*Task prompt*
Please count the lines in the entries below that contain the word "Instruction". Reply with the number only.

*Input data*
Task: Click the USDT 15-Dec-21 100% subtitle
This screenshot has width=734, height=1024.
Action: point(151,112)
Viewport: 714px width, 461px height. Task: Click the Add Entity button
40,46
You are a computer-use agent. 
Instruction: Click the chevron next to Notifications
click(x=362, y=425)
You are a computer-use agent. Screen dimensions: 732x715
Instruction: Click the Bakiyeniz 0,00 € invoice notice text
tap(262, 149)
==
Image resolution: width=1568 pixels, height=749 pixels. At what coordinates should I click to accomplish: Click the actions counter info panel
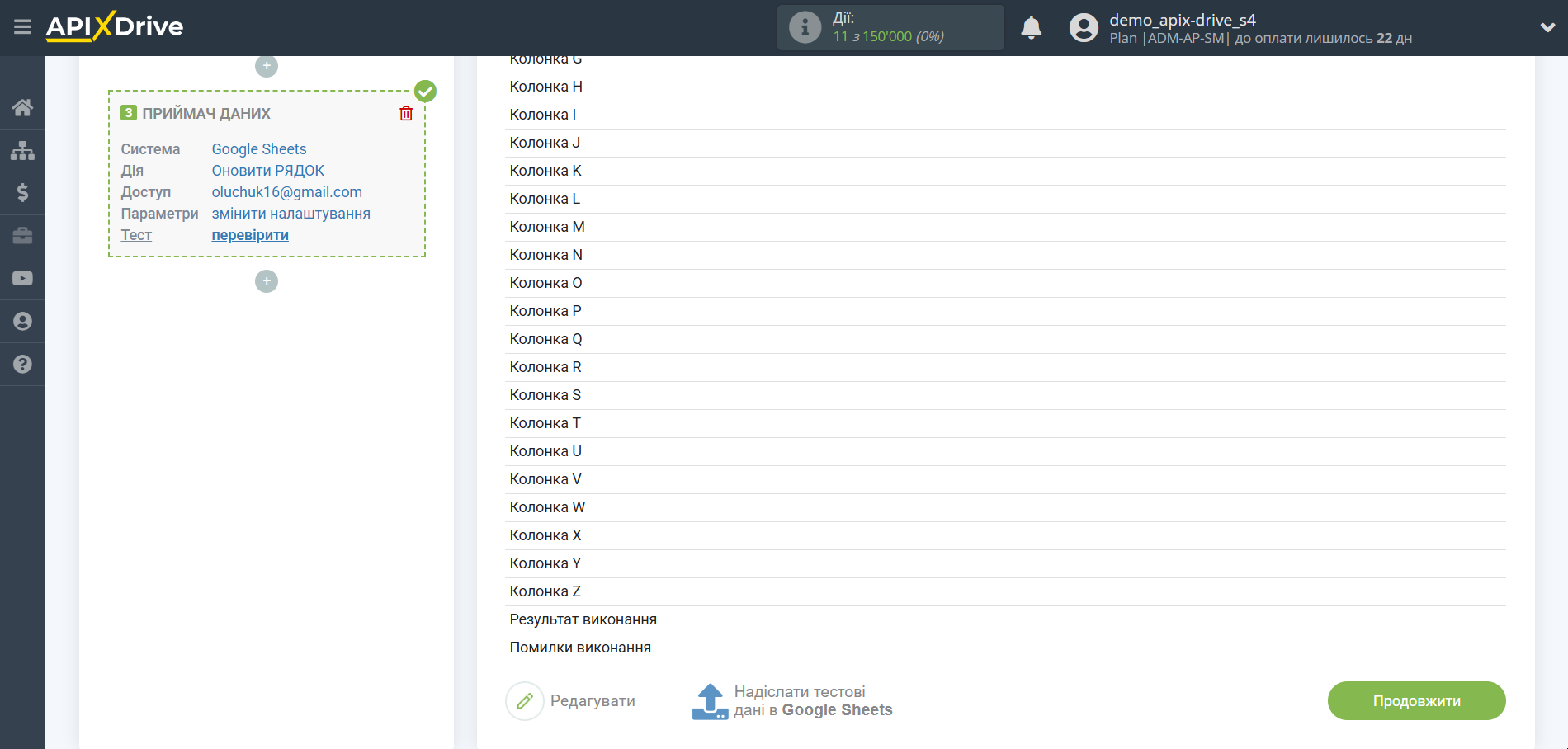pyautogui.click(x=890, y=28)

*Response*
2